Still images of Martinez taken earlier in the day showed that hat bore the “Make America great again” slogan.
Additionally, according to the Daily Beast, a social media profile matching Martinez’s details featured the phrase “Fuck Joe Biden”. The profile also declared “Trump won”, echoing the false conspiracy theory that fraudsters robbed the former president of victory against Biden in the 2020 election.
Martinez’s arrest came after the second shooting surrounding a face-off of protesters and counter-protesters near the Oñate statue. In June 2020, during a rally calling for the statue’s removal, Steven Baca shot Scott Williams and was arrested on a count of aggravated battery with great bodily harm.
Baca pleaded guilty to unlawful carrying of a deadly weapon as well as aggravated battery for pulling a protester down by her hair. Prosecutors dismissed the charge pertaining to the shooting, the Albuquerque Journal reported.
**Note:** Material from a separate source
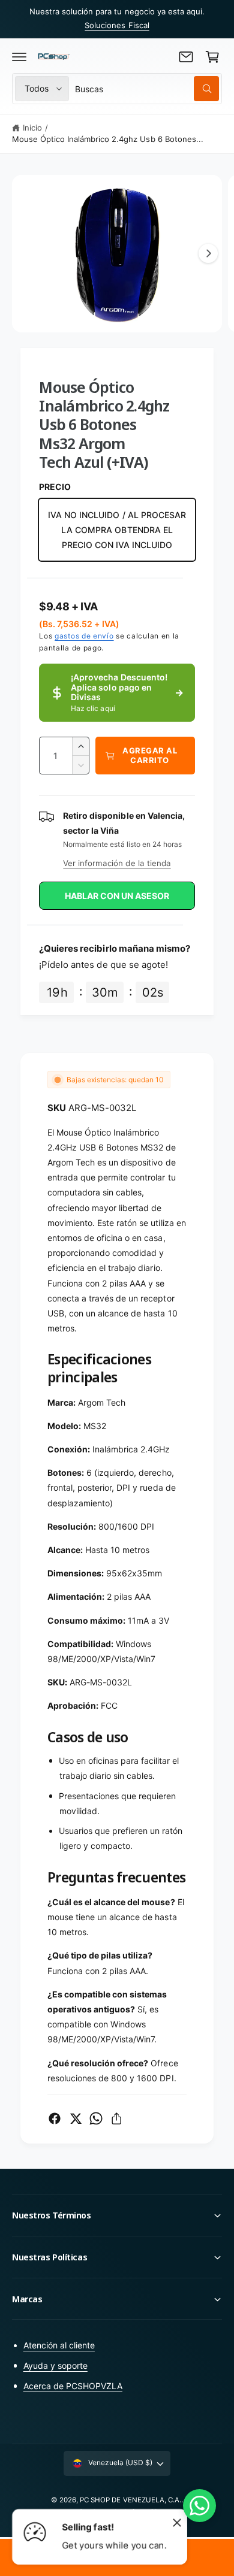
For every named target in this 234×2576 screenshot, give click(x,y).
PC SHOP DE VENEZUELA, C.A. (130, 2500)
The GoFundMe for Johns, the victim of Thursday’s shooting, described him as being a Hopi Native American.
A photo from the Albuquerque Journal showed Johns – of Spokane, Washington – holding up a sign that read “Do Not Resurrect Oñate” next to a speaker before the shooting that wounded him in the upper torso. In that photo, Johns and the speaker stood before another pair of signs that read: “Not today Oñate.”
Johns’s GoFundMe campaign described him as a climate activist, artist, musician and father to a teenage daughter. As of Saturday, the campaign had raised more than $120,000 that organizers said were meant to help cover his medical bills as well as other family needs during what would “likely be a very lengthy recovery period”.
Edward Helmore contributed to this report.